I would like to solve the following PDE with finite difference method. The PDE is from the following paper, (https://arxiv.org/pdf/1911.11823.pdf). I would like to implement the algorithm for the left panel of Figure 3 in this paper.
Below is a brief overview of the computational part of this paper.
$-\frac{\partial ^{2}\Psi}{\partial t^{2}}+\frac{\partial ^2\Psi}{\partial {r^2_*}}-V_s(r_*)\Psi=0. $.......................(1)

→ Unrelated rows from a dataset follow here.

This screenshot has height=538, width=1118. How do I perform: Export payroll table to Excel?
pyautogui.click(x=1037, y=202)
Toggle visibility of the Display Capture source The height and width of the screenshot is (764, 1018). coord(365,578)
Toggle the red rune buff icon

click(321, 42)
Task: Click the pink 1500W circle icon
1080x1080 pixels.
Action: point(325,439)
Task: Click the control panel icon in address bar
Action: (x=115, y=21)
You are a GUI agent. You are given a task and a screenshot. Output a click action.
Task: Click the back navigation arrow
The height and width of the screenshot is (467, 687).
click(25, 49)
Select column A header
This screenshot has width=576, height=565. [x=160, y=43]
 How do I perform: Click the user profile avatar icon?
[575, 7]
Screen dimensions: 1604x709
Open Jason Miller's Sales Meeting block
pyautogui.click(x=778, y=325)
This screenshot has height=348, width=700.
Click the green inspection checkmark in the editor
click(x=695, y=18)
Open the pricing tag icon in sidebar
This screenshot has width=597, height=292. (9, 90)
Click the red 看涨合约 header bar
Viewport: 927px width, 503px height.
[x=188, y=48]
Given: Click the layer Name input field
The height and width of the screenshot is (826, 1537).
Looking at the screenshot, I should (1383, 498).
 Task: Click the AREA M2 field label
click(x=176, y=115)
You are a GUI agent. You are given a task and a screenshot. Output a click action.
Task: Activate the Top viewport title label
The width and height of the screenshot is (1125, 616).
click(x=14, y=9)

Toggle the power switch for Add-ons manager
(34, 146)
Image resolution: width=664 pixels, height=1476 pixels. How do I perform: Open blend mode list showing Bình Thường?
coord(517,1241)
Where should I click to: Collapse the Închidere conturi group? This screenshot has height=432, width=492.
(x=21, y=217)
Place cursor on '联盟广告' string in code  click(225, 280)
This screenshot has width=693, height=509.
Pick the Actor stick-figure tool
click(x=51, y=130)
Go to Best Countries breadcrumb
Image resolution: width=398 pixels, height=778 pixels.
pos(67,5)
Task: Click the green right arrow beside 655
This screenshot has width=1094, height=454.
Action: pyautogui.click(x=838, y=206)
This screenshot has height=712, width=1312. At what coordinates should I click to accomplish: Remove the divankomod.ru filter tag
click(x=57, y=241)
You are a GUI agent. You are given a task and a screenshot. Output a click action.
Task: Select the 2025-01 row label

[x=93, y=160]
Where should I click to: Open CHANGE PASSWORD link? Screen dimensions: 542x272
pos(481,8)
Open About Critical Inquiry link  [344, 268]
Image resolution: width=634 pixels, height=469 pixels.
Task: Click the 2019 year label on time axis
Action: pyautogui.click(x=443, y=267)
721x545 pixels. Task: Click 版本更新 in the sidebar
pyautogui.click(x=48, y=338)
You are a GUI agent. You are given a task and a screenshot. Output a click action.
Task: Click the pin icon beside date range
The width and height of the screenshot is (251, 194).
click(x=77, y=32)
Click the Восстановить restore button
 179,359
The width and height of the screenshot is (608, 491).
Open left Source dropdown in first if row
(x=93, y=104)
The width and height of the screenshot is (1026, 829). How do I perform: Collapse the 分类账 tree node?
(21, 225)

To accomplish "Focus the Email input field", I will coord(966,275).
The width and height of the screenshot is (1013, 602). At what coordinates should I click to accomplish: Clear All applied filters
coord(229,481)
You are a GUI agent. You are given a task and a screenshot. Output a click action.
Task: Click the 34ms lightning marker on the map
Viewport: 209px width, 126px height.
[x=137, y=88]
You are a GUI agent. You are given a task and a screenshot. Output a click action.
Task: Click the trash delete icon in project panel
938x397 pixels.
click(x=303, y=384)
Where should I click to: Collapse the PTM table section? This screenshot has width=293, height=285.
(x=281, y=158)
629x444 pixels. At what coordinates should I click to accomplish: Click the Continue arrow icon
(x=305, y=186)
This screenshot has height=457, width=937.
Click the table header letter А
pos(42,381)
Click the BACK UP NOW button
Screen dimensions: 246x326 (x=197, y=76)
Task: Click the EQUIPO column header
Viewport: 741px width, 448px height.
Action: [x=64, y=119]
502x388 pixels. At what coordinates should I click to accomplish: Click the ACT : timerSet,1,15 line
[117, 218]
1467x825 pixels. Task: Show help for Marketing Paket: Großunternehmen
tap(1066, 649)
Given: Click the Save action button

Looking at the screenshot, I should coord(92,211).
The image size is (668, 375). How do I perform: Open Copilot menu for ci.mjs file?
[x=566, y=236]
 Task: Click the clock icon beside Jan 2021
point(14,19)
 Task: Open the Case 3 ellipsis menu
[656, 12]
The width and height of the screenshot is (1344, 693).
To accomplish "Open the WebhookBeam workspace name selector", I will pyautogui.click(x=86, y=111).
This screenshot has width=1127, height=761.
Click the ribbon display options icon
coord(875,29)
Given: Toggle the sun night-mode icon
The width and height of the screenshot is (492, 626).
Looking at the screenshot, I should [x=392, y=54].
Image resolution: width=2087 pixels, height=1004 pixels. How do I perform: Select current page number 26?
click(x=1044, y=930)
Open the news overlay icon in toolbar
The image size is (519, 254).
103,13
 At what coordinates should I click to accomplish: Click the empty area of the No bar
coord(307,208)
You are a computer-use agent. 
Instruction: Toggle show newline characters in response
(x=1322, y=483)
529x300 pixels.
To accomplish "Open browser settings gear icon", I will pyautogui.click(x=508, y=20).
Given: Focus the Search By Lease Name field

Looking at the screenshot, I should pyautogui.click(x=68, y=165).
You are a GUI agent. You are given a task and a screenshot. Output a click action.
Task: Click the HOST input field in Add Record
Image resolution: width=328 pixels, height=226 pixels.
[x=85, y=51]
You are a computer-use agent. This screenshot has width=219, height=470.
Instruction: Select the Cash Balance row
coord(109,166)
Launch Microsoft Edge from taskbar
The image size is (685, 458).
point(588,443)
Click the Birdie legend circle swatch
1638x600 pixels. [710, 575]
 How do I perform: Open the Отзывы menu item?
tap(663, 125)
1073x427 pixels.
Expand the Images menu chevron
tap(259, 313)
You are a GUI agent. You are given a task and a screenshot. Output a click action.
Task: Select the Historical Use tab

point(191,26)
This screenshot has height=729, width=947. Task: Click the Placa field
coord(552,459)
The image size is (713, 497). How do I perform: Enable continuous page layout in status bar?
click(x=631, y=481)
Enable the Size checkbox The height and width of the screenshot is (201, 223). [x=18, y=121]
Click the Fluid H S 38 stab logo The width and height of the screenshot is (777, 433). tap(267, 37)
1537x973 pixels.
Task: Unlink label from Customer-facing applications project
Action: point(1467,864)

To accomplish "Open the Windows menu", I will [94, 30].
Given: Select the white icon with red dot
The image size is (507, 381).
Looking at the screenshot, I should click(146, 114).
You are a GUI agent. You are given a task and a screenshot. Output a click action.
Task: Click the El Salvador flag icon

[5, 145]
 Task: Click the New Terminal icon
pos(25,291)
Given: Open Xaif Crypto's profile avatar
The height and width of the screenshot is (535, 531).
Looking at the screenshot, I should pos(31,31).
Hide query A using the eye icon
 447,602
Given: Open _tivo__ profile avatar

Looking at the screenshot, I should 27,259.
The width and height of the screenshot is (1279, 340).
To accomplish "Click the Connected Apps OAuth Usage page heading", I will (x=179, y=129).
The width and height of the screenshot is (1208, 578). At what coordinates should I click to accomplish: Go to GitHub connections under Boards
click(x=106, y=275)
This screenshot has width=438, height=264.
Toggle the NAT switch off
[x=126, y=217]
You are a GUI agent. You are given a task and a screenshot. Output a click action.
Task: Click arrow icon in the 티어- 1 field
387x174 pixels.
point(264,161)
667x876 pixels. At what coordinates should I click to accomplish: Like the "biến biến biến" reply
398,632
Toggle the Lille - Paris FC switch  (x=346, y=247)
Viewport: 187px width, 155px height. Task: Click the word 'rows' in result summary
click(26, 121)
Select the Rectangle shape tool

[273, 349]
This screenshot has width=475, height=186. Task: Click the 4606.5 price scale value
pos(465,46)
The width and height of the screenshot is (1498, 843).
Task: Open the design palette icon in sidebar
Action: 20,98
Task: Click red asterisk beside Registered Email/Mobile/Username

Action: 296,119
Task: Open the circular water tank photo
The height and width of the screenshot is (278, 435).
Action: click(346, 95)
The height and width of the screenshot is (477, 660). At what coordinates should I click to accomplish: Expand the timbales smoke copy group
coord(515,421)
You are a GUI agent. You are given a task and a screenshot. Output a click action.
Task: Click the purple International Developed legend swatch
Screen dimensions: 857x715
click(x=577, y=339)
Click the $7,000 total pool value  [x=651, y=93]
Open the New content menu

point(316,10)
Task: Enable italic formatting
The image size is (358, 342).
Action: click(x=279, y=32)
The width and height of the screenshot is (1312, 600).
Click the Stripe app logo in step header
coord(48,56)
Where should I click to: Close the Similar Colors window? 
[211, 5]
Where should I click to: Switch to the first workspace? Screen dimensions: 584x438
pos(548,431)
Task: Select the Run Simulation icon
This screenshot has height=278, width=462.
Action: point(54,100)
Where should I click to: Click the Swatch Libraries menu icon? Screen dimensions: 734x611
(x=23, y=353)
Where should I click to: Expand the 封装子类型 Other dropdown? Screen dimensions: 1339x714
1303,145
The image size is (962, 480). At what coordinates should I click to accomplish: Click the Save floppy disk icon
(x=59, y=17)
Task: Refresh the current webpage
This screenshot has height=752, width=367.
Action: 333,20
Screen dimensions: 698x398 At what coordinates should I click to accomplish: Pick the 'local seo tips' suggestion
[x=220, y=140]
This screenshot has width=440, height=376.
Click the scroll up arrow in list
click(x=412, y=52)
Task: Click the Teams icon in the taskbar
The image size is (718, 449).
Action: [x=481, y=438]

For this PDE, let's do the following coordinate transformation first,
$ u=t-r_*, v=t+r_*$.
So we can get,
$ r_*=\frac{v-u}{2}$,
$r_*$ is the tortoise coordinate. It can be calculated as following form,
$ dr_*=\frac{1}{f(r)}dr=\frac{1}{1-\frac{2M}{\sqrt{r^2+a^2}}}dr$
And another function is $V_s(r_*)$, it is the effective potential, and we only know the following form,
$V_s(r)=(1-\frac{2M}{\sqrt{r^2+a^2}})(\frac{l(l+1)}{r^2+a^2})$
So $V_s(r_*)$ can be solved by using inverse function.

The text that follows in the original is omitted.